— Start Text block —

Finding information about the South Saluda Church online was difficult at best. The cemetery isn’t listed in Find-a-Grave, but it does show up on a GPS survey of cemeteries in the county. Sadly, this doesn’t provide any other information than location.
Mark made a trip to the library and was able to find William Blythe and William and Mattie Keith in a 1910 census for the county. They were identified as African American sharecroppers. This identified the church as an African American congregation, and Mark was able to find a deed for the church confirming this. Book SS, pages 834 and 835 states, in part, as follows:
I, Lizzie Hagood, in the State and County of aforesaid for and in consideration for the sum of five dollars and my regard for the religious benefit of the colored people of the Community have granted, bargained, sold, and released and by these presents do grand, bargain, sell and release unto the Deacons of South Saluda Ridge Colored Baptist Church … and their successors for the use of said church…
…Witness my hand and seal, this 13th day of August in the year of our Lord one thousand hundred and eighty-six. Johnson Hagood and Lizzie Hagood.
The church was established in this location in 1886. Most of the headstones in the cemetery are from the early 20th Century. This explains why I couldn’t find much with my usual resources. A small country African American church of that time would not have received much covered in the mainstream newspapers. The only time Blacks received recognition was if they did something bad or unusual. I found several such cases.
First up was a 1927 article from The Greenville News about “Uncle” Mack Boyd, one of the first names I identified on the headstones. This was an obituary that carried Boyd’s own account of how he was sold into slavery as a child in Anderson for $1000. The story is told in dialect that is cringe-worthy to modern ears. The manner of Boyd’s death in an automobile accident is told in graphic detail, more to evoke spectacle rather than sympathy. It states that he was buried at “South Saluda Baptist Church.”
On the other end was the obituary of Louise Hagood. With that last name I wondered if she were related to the original Hagoods on the deed. Louise died in 1967 and it says that she had been clerk at South Saluda.
One of the more interesting people was Mack Carr. I didn’t see his grave, but there were several of his offspring buried at South Saluda. The article I found stated that he was a successful sharecropper. Again the language from the time period is cringe-worthy.

— End Text block —
— Start Data section —

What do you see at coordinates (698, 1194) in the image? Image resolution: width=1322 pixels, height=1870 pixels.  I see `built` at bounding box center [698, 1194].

— End Data section —

» Given exercise 1: In the South Saluda Church text, rewrite everything from "On the other" down to "clerk at South Saluda.", swapping "clerk" for "treasurer".
» Given exercise 2: List every year that the South Saluda Church text writes as a four-digit number.
» Given exercise 3: According to the South Saluda Church text, for what price did Mack Boyd say he was sold into slavery as a child?

» Solution 1:
On the other end was the obituary of Louise Hagood. With that last name I wondered if she were related to the original Hagoods on the deed. Louise died in 1967 and it says that she had been treasurer at South Saluda.

» Solution 2: 1910, 1886, 1927, 1967

» Solution 3: $1000